1. Syntactic Structure
constituency = phrase structure grammar = context-free grammars
Phrase structure organizes words into nested constituents. Dependency structure shows words depend on which other words
Word embeddings carry word meanings, but it won’t go very far. In order to understand bigger concepts, it is important understand the sentence structure that glues words together.

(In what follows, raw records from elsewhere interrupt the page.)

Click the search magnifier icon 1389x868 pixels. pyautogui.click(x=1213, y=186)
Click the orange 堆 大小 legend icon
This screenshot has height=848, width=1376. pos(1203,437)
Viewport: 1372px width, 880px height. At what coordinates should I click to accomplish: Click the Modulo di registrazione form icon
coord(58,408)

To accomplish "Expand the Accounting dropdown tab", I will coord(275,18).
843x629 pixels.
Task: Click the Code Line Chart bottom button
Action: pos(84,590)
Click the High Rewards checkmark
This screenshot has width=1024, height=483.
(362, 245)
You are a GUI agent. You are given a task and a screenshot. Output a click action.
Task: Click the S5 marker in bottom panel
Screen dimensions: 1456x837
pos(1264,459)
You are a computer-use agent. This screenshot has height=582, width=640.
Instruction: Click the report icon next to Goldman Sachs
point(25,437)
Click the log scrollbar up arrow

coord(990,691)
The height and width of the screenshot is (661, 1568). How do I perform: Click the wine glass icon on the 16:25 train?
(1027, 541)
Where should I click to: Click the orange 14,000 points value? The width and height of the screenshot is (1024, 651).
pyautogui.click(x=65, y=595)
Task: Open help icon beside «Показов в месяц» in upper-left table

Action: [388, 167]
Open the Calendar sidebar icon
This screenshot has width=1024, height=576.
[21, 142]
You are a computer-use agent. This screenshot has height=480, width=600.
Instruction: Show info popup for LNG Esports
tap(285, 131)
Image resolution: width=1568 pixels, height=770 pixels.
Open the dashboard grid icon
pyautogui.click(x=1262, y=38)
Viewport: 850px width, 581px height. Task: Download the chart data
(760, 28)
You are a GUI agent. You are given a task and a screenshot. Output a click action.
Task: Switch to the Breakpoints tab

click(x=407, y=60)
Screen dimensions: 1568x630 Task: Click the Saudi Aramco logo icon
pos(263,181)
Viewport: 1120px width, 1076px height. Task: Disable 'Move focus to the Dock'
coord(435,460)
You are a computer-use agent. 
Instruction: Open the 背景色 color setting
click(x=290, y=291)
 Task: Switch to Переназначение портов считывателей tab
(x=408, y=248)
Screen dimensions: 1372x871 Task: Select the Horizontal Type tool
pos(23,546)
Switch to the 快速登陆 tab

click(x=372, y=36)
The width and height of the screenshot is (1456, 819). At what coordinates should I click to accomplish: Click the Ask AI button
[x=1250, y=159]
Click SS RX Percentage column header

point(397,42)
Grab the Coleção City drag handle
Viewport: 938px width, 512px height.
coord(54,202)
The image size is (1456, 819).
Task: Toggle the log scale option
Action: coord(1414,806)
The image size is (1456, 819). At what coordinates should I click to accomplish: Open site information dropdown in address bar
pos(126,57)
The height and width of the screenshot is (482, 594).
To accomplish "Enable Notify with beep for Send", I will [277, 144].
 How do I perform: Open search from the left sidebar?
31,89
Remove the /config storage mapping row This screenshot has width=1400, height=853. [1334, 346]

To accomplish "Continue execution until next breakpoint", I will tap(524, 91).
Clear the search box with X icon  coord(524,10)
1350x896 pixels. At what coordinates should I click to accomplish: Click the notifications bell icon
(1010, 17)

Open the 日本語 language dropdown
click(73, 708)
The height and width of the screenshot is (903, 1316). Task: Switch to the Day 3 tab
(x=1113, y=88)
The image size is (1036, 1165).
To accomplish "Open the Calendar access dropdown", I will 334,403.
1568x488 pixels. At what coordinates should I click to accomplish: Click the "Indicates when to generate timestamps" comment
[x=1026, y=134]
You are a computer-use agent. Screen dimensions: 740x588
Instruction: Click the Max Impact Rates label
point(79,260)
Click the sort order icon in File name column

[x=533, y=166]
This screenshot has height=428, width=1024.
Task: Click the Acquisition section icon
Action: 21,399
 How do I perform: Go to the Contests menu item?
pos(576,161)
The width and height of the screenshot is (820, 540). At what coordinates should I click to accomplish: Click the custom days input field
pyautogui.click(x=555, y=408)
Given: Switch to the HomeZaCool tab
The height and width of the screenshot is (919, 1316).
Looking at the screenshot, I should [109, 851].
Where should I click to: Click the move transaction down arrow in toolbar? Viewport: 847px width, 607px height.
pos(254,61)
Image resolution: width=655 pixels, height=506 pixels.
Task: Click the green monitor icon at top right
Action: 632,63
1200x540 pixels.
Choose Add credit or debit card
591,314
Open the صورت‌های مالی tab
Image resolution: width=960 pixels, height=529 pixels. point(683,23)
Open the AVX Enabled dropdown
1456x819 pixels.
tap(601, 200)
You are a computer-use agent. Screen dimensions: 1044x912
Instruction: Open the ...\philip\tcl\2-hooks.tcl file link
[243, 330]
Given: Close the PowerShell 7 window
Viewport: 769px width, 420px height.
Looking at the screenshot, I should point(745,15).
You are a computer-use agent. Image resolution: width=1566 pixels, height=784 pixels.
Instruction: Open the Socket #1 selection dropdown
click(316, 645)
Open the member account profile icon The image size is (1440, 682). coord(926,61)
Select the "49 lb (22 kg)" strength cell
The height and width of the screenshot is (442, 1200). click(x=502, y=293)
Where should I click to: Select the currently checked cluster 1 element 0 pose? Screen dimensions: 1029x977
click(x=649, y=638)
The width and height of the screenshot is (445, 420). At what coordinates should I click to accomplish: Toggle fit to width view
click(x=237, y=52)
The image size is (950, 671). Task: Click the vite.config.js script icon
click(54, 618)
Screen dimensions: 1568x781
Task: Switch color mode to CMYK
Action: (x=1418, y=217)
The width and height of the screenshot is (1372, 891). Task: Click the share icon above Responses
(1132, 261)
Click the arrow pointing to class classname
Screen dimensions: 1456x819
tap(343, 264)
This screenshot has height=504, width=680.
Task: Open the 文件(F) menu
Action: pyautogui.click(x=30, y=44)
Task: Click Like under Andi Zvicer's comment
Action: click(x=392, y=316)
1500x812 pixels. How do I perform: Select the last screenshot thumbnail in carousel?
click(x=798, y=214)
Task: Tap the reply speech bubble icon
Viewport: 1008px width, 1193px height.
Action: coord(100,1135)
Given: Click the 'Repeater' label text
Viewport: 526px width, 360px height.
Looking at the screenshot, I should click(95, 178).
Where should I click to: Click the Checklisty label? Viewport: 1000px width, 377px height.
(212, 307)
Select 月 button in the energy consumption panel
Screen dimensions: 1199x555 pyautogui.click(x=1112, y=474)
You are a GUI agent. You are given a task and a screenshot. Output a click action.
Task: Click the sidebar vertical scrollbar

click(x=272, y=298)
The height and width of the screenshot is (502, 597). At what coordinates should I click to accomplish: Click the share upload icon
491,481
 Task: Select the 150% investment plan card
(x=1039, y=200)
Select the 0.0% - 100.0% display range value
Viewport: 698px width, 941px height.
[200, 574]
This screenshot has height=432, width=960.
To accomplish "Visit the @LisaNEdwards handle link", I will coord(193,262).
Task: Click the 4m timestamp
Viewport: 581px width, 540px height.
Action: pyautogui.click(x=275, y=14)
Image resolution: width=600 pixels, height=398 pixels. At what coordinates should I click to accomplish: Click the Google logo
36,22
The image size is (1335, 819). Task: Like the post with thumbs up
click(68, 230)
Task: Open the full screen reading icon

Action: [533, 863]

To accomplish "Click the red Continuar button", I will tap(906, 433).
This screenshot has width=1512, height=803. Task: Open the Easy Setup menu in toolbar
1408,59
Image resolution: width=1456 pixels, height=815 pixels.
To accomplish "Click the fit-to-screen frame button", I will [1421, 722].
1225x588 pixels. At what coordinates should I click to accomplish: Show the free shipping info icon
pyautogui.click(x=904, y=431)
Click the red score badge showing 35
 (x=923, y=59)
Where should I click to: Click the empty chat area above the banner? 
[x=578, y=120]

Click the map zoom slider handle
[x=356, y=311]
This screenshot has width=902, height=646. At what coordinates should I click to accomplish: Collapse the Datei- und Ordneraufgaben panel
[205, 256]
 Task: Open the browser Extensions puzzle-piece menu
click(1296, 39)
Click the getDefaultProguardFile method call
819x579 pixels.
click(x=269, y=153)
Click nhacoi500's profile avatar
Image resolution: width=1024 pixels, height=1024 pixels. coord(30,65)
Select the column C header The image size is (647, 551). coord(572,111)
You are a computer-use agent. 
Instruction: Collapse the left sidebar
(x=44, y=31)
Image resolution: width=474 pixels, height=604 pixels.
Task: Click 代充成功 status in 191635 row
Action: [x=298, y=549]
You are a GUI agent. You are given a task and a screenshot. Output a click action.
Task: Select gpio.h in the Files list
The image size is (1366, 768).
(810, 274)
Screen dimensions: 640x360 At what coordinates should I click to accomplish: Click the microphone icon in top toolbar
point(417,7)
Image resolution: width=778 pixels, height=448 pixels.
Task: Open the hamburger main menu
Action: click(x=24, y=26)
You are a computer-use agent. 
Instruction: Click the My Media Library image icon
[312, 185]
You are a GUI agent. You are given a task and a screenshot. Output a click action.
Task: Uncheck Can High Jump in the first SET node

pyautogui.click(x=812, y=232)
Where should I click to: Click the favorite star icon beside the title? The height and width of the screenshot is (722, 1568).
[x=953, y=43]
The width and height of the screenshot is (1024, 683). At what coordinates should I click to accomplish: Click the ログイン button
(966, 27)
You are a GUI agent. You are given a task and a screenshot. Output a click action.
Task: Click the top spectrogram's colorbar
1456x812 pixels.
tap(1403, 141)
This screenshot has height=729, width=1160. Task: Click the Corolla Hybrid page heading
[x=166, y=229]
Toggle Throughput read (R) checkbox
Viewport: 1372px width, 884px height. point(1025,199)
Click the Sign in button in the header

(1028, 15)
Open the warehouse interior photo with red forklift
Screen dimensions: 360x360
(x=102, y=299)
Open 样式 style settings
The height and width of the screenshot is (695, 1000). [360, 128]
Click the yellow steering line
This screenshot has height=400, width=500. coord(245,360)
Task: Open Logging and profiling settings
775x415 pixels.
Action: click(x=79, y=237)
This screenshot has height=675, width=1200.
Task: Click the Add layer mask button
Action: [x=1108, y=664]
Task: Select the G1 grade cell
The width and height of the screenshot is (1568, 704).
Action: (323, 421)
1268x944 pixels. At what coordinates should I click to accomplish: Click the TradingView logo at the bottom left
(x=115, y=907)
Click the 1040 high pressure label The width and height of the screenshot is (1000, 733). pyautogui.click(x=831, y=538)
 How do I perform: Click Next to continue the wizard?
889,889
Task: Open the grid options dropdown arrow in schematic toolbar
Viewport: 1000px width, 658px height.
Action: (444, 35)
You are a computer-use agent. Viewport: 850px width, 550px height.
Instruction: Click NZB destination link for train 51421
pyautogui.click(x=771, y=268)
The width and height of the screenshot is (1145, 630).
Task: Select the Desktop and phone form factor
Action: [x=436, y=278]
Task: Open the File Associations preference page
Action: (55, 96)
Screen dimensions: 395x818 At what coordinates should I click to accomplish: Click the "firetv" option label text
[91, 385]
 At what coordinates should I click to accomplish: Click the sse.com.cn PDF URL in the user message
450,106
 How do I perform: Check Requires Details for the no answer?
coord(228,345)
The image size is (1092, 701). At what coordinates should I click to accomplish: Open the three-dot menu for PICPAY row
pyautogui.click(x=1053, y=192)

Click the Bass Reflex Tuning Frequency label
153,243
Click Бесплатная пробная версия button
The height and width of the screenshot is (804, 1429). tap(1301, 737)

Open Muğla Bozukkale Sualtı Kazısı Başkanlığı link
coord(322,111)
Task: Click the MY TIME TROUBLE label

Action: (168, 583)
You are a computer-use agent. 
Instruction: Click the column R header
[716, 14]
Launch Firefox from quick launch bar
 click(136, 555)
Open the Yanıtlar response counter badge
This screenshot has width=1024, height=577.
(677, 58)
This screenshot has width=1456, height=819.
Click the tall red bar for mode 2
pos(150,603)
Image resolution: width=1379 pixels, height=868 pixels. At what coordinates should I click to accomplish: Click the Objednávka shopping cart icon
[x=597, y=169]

In programming languages, the use of else is strictly interpreted deterministically. But it is not the same with natural language, it inherits ambiguity.
-
Prepositional phrase attachment ambiguity
- San Jose cops kill man with knife
- PP attachment multplies (exponentially) as the number of PP grows (Catalan numbers)
-
Coordination scope ambiguity
- Shuttle veteran and longtime NASA executive Fred Gregoy appointed to board
- No heart, cognitive issues
- Adjectival Modifier Ambiguity
-
Verb Phrase attachment ambiguity
- Mutilated body washes up on Rio beach to be used for Olympics beach volleyball
2. Dependency Grammar and TreeBanks
- head -> dependent
- Add a ROOT node
- Each word is either a dependent of something or a ROOT
This makes the dependencies a tree
3. Transition-based dependency parsing
shift and reduce
4. Neural dependency parsing
ML issues:
- features are sparse
- features are incomplete
- features are expensive
Use distributed representations